# mimalloc 實作機制和改善
[GitHub](https://github.com/microsoft/mimalloc)
[論文](https://www.microsoft.com/en-us/research/uploads/prod/2019/06/mimalloc-tr-v1.pdf)
[學習共筆](https://hackmd.io/@hPMCWajOS-ORQdEEAQ04-w/SkJltC61H)
## 背景知識
* video: [std::allocator Is to Allocation what std::vector Is to Vexation](https://www.youtube.com/watch?v=LIb3L4vKZ7U)
* [Brief introduction to common allocators](https://hackmd.io/@afcidk/BkBHqaEZB)
* video: [Introduction to Lock-free Programming](https://www.youtube.com/watch?v=RWCadBJ6wTk)
* 檢驗認知: 用 C11 atomics 改寫演說中示範的程式碼
* 何謂 ABA?如何避免 ABA?
* [重點整理](https://hackmd.io/@afcidk/rJ5Cxpbbr)
* video: [Lock-Free Programming (or, Juggling Razor Blades), Part I](https://www.youtube.com/watch?v=c1gO9aB9nbs) / [Lock-Free Programming (or, Juggling Razor Blades), Part II"](https://www.youtube.com/watch?v=CmxkPChOcvw)
* Mike Acton 的 [Recent sketches on concurrency, data design and performance](https://cellperformance.beyond3d.com/articles/2009/08/roundup-recent-sketches-on-concurrency-data-design-and-performance.html)
* [What a C programmer should know about memory](https://marek.vavrusa.com/memory/)
* [Key Concepts in Chrome Memory](https://chromium.googlesource.com/chromium/src/+/HEAD/docs/memory/key_concepts.md)
## mimalloc 原理
在 mimalloc 中一共進行 4 次 Free List 的 Sharding。接下來我們會分別介紹這 4 個 Free List的Sharding 的位置及其為什麼要進行 Free List 的 sharding。
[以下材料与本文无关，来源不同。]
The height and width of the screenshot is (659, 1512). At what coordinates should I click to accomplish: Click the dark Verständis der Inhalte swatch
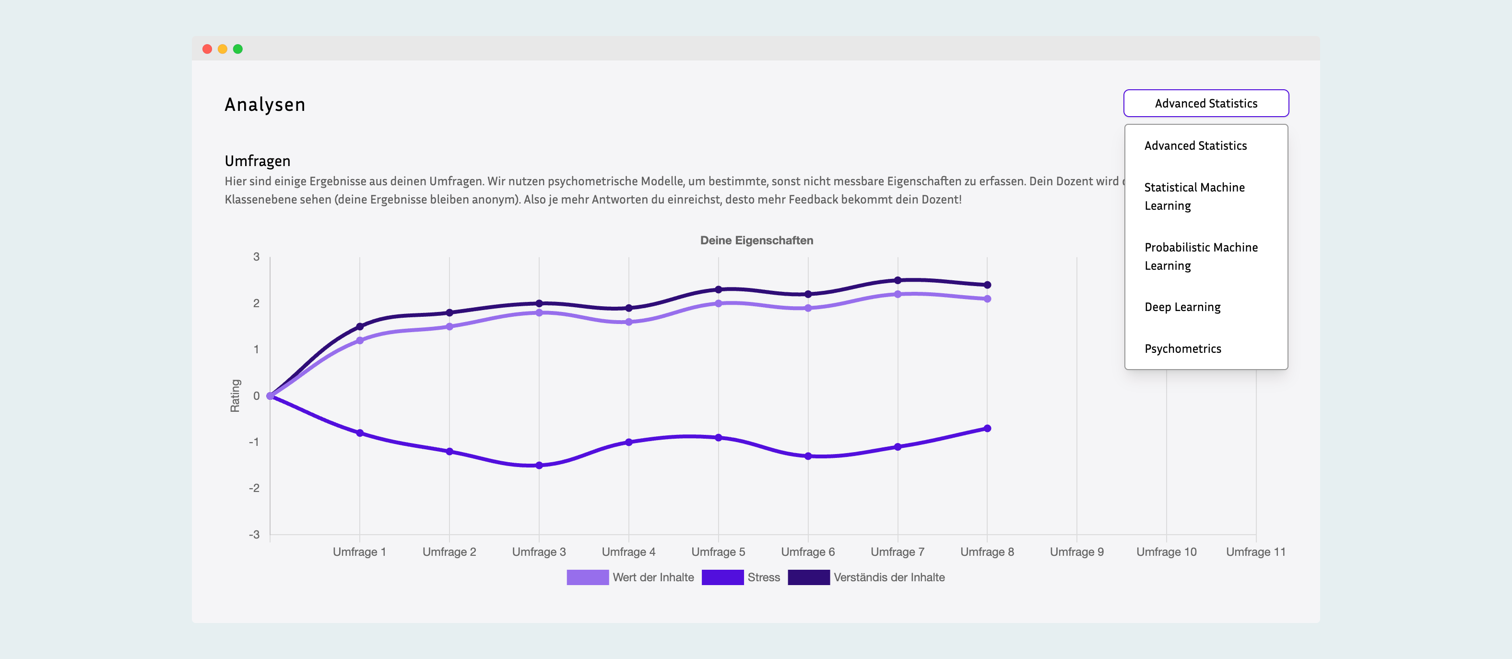point(809,577)
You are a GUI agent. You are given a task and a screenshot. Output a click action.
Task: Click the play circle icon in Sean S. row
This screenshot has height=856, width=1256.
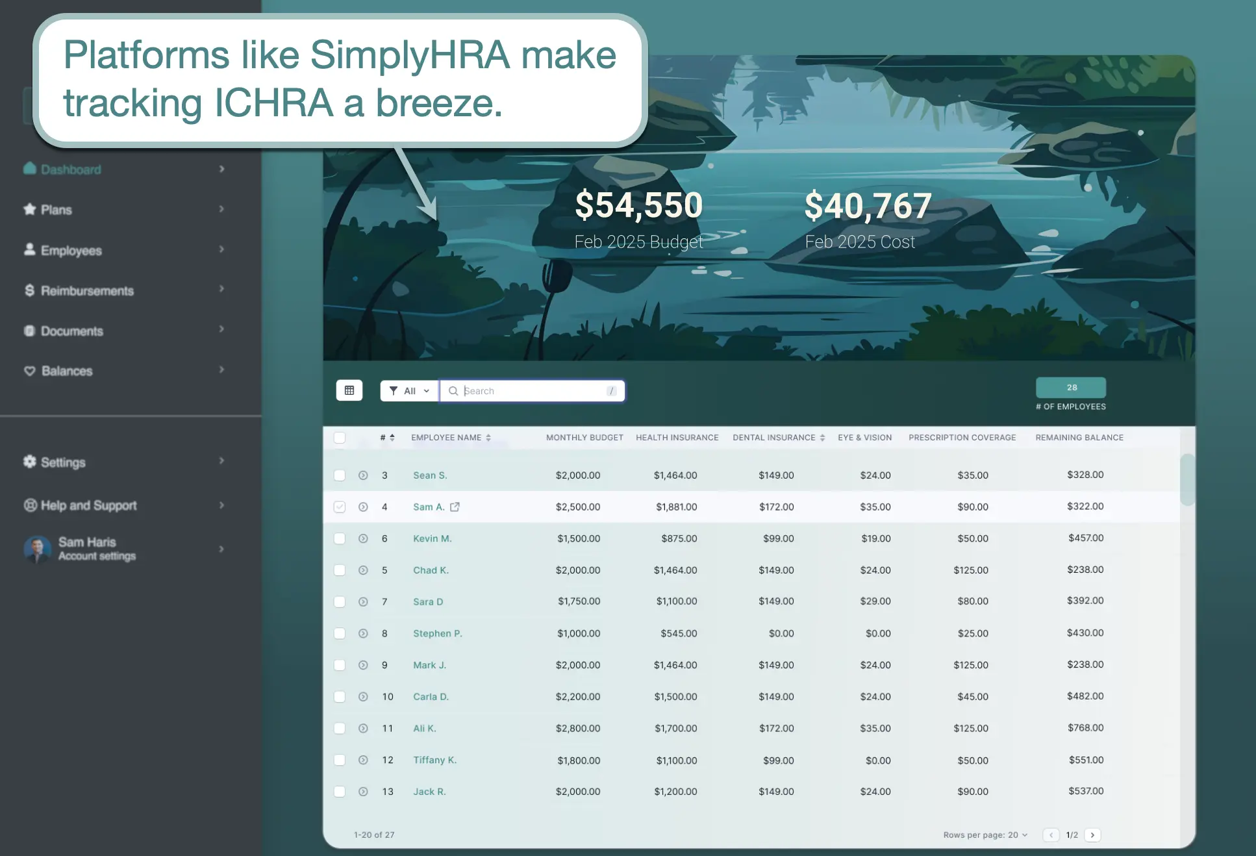(363, 475)
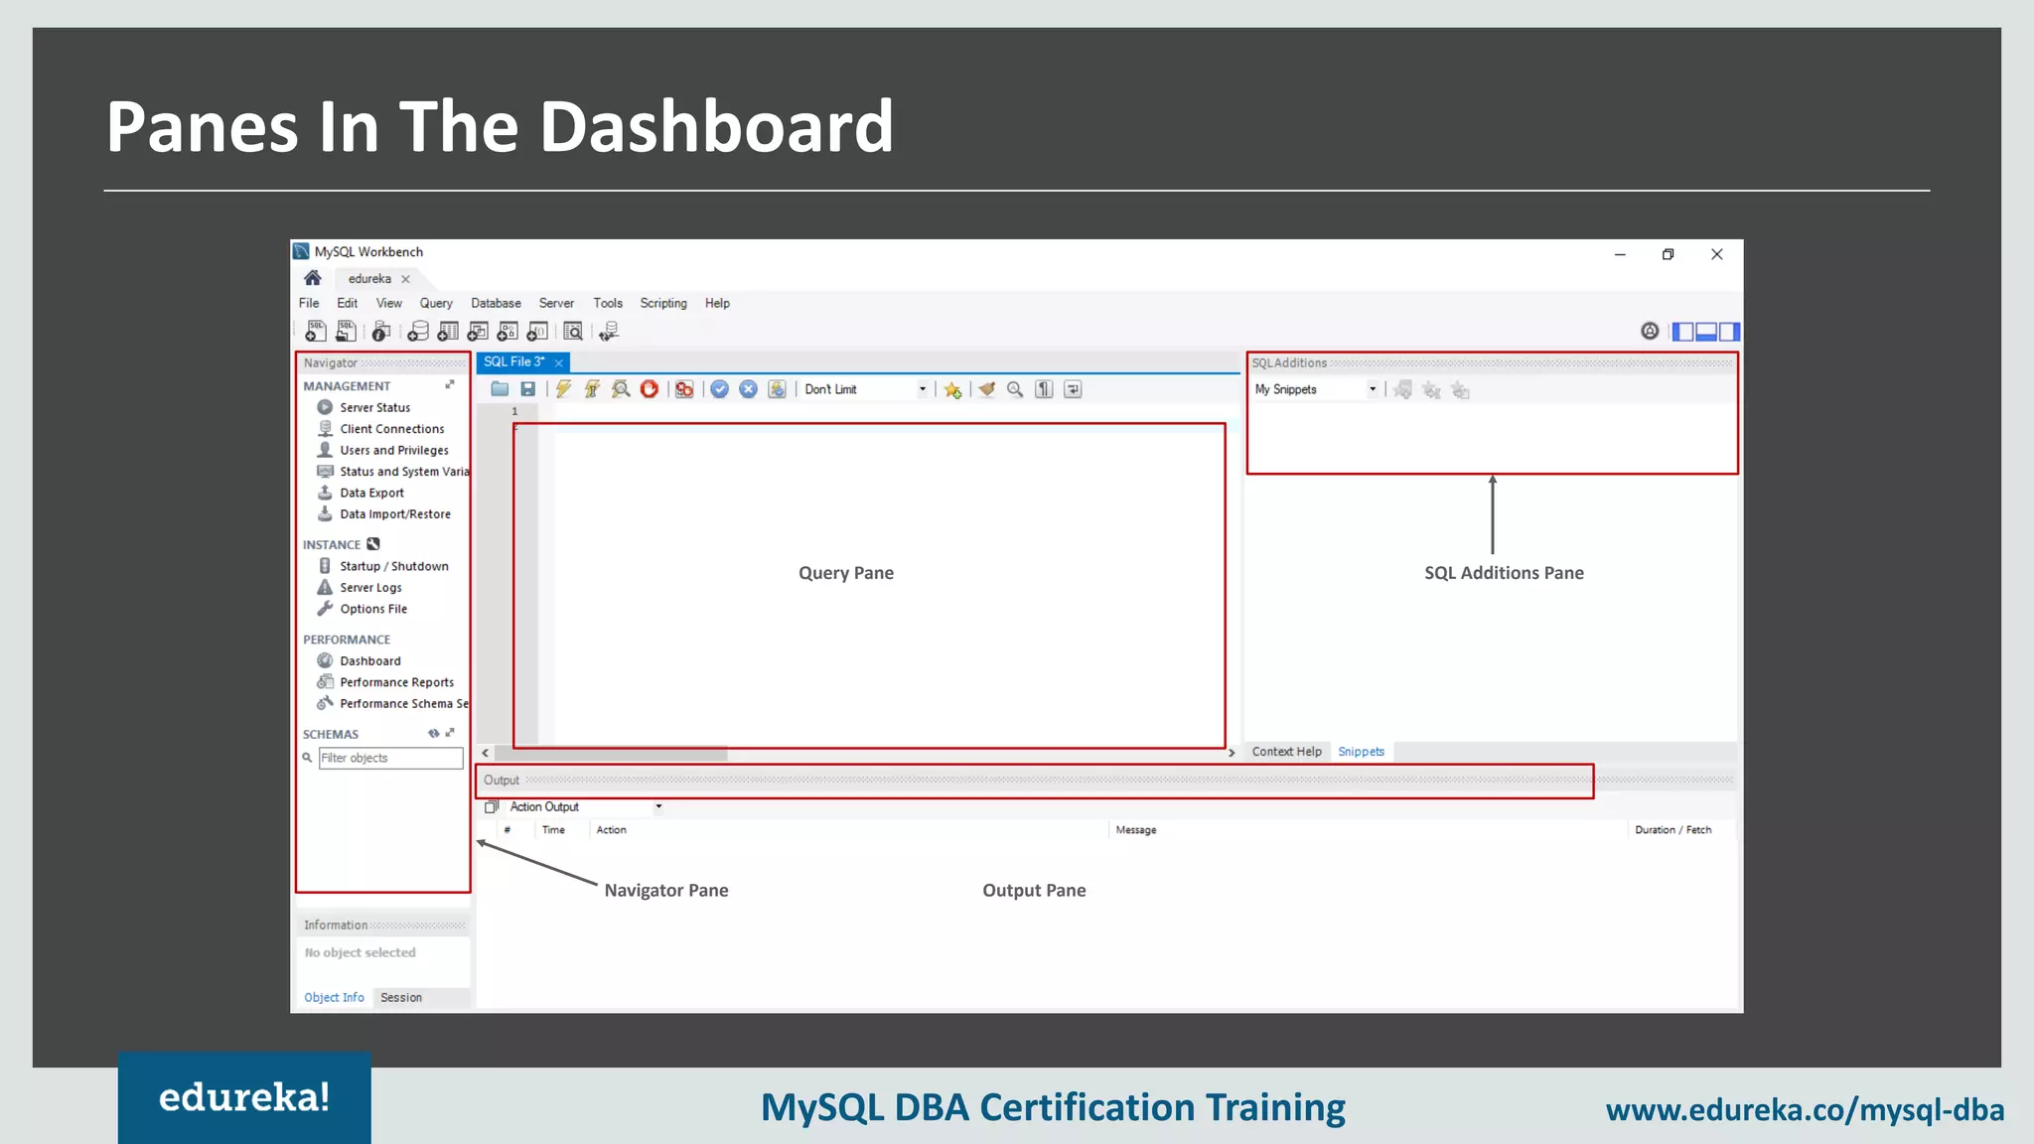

- [ ] 在 mimalloc 頁中進行的 Free List 的 sharding
在其他的記憶體配置的實作中,一般會為每類大小的物件保留一個 Free List,隨著對主記憶體不斷地分配與釋放,這個 list 中的物件可能遍佈於整個地址空間中,因此主記憶體配置的 locality 較差。而在 mimalloc 中,透過將主記憶體分頁,每個頁負責一個特定大小的記憶體配置,每個頁有個 Free List,因此主記憶體配置配的空間 locality 較好。
> 其他記憶體配置器的 Free List
> mimalloc 的 Free List
- [ ] Local Free List
mimalloc希望能夠限制記憶體配置與記憶體釋放在最差情況下的時間消耗,如果上層應用需要釋放一個非常大的結構體,其可能需要遞迴地釋放一些子結構體,因而可能帶來非常大的時間消耗。因而在 koka 與 lean 程式語言中,其執行時期系統使用 reference counter 來追蹤各種資料,然後保留一個延遲釋放的隊列(deferred decrement list),當每次釋放的記憶體 block 超過一定數量後,就將剩餘需要釋放的記憶體 block 加入該隊列,在之後需要釋放的時候再進行釋放。那麼下一個需要確定的問題是什麼時候再去從該隊列中釋放記憶體。從延遲釋放隊列中繼續進行釋放的時機最好應當是記憶體配置器需要更多空間的時候,因此這需要記憶體配置器與上層應用的協作。
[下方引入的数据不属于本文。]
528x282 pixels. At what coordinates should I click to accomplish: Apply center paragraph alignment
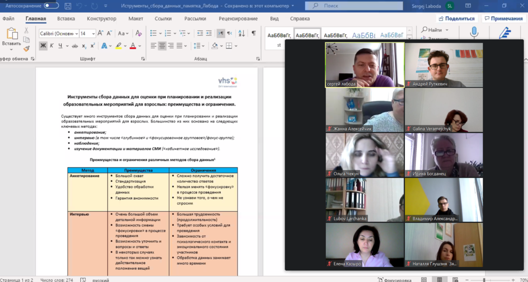click(163, 46)
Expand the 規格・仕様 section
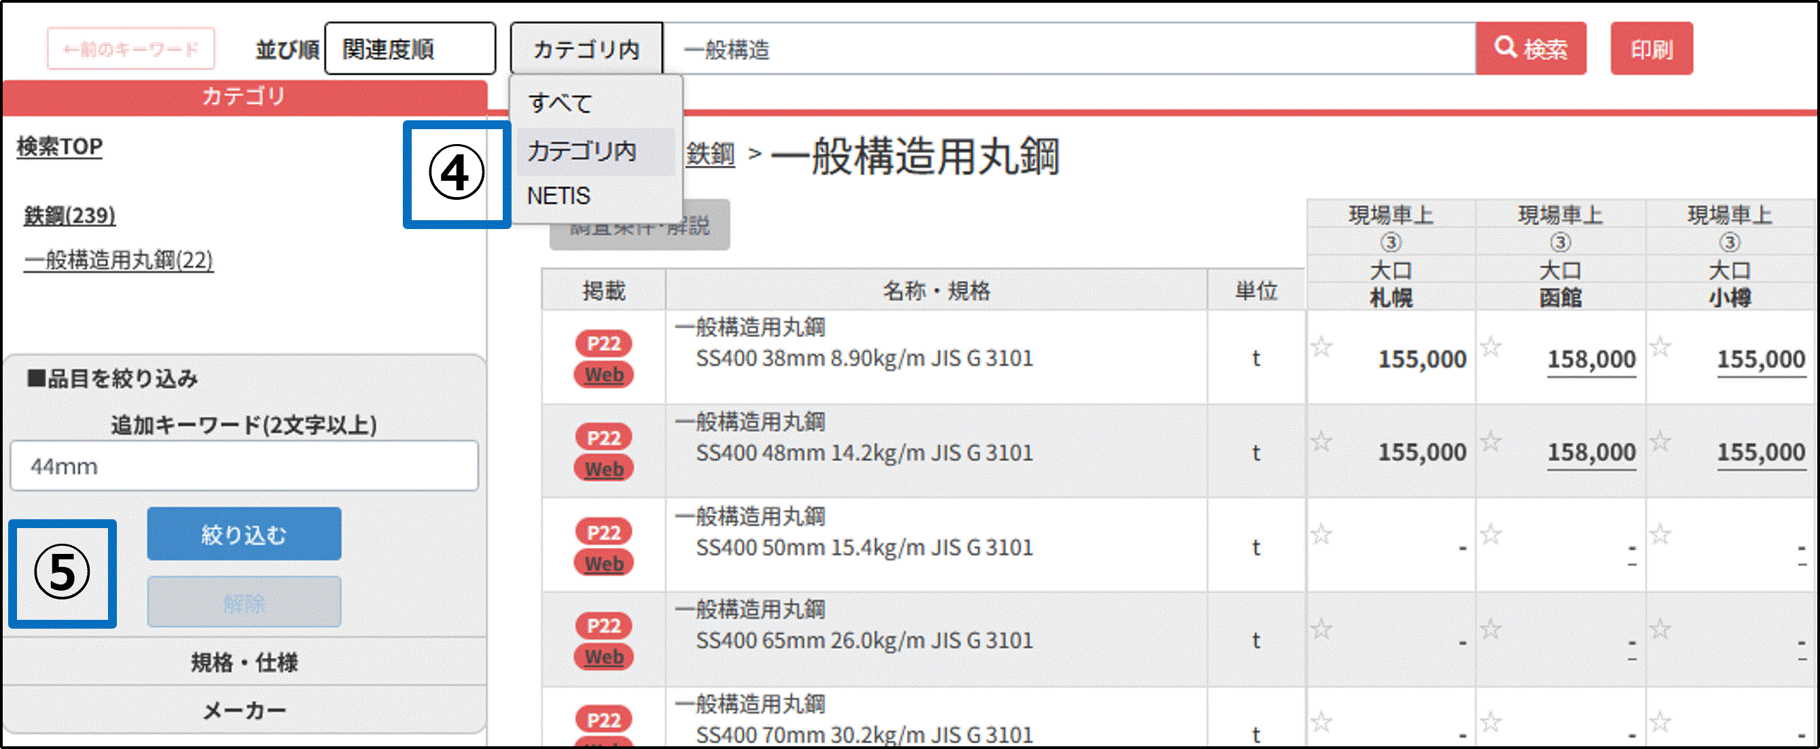The width and height of the screenshot is (1820, 749). 244,663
在 mimalloc 中,其提供一個 callback,當進行了一定次數記憶體的配置與釋放後,會主動呼叫該 callback 來通知上層應用。mimalloc 在實現時檢測當前進行記憶體配置的頁的 Free List 是否為空,如果為空則呼叫該 callback,但為了避免用於一直不斷的配置與釋放記憶體,導致 Free List 一直不為空,而導致 callback 一直無法執行到。因此 mimalloc 將 Free List 第 2 次進行 Sharding,將其分為 Free List 與 Local Free List。
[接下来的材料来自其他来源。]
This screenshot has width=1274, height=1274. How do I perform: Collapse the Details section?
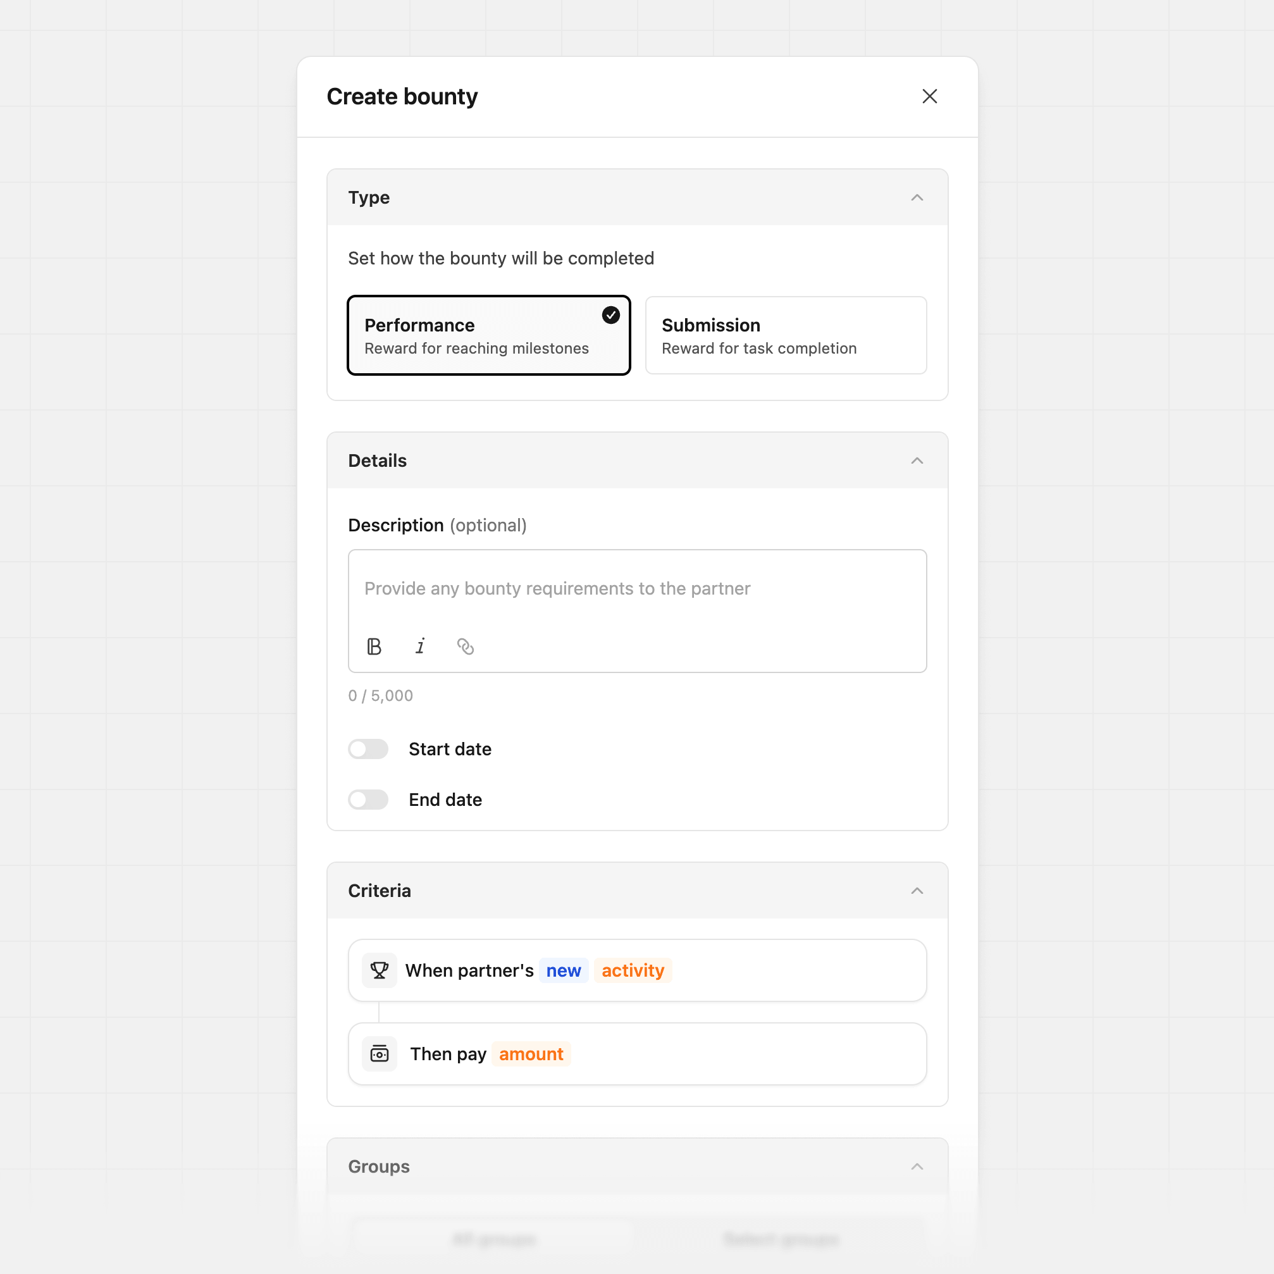tap(917, 460)
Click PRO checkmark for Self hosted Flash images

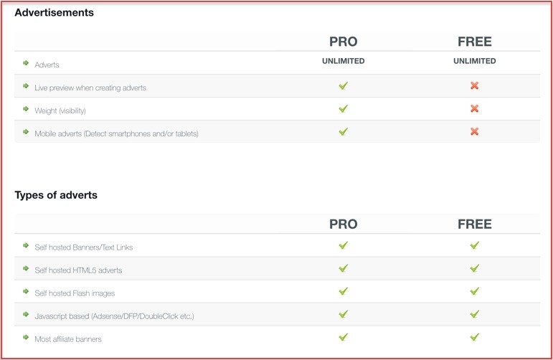tap(343, 292)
當記憶體在進行配置時,會從對應頁的 Free List 中取得記憶體 block ,而釋放時會將記憶體 block 加入 Local Free List 中,因而在進行一定次數的記憶體配置後,Free List 必定為空,此時可以進行 deferred free 的 callback 的呼叫。
- [ ] Thread Free List
在 mimalloc 中每個 heap 都是個 Thread Local 的變數,而每次進行記憶體配置時,都會自這個 Thread Local 的 heap 中進行記憶體配置,而釋放時即可能從該執行緒中釋放也可能從其他執行緒中進行釋放。如果進行記憶體釋放的執行緒是該 heap 的擁有者,則其釋放的記憶體會加入到對應頁的 Local Free List 中,而由於還可能有其他的執行緒來釋放這些記憶體,因此 mimalloc 第 3 次進行 Free List 的 sharding,將 Local Free List分為 Local Free List 與 Thread Free List。
在進行記憶體的釋放時,如果釋放的執行緒為記憶體 block 對應 heap 的擁有著,則將其加入 Local Free List,否則利用 CAS 操作將其加入 Thread Free List 中。mimalloc 經由這次分割來保證 heap 的所有者執行緒在自己的 heap 上進行記憶體的釋放是 lock-free,從而提升效能表現。
- [ ] Full List
第 4 次的 Free List 的 sharding 其實來自 mimalloc 自身實作,其記憶體配置的概念程式碼如下。由於在 mimalloc 中每個 heap 中都有一個陣列 pages,該陣列中每個元素都是一個由相應大小的頁組成的 queue;同時還有一個 pages_direct 的陣列,該陣列中每個元素對應一個記憶體 block 的大小類型,每個元素均為指向負責對應大小記憶體 block 配置的頁的指標。
因此 mimalloc 在進行記憶體配置時會首先從該陣列指向的頁中嘗試進行配置,若配置失敗則呼叫 malloc_generic,在該函式中會走訪 pages 陣列中對應大小的 queue,此時若對應的 queue 中有很多頁均是滿的,且 queue 很長,則每次配置都會進行 queue 的走訪,致使效能的損失。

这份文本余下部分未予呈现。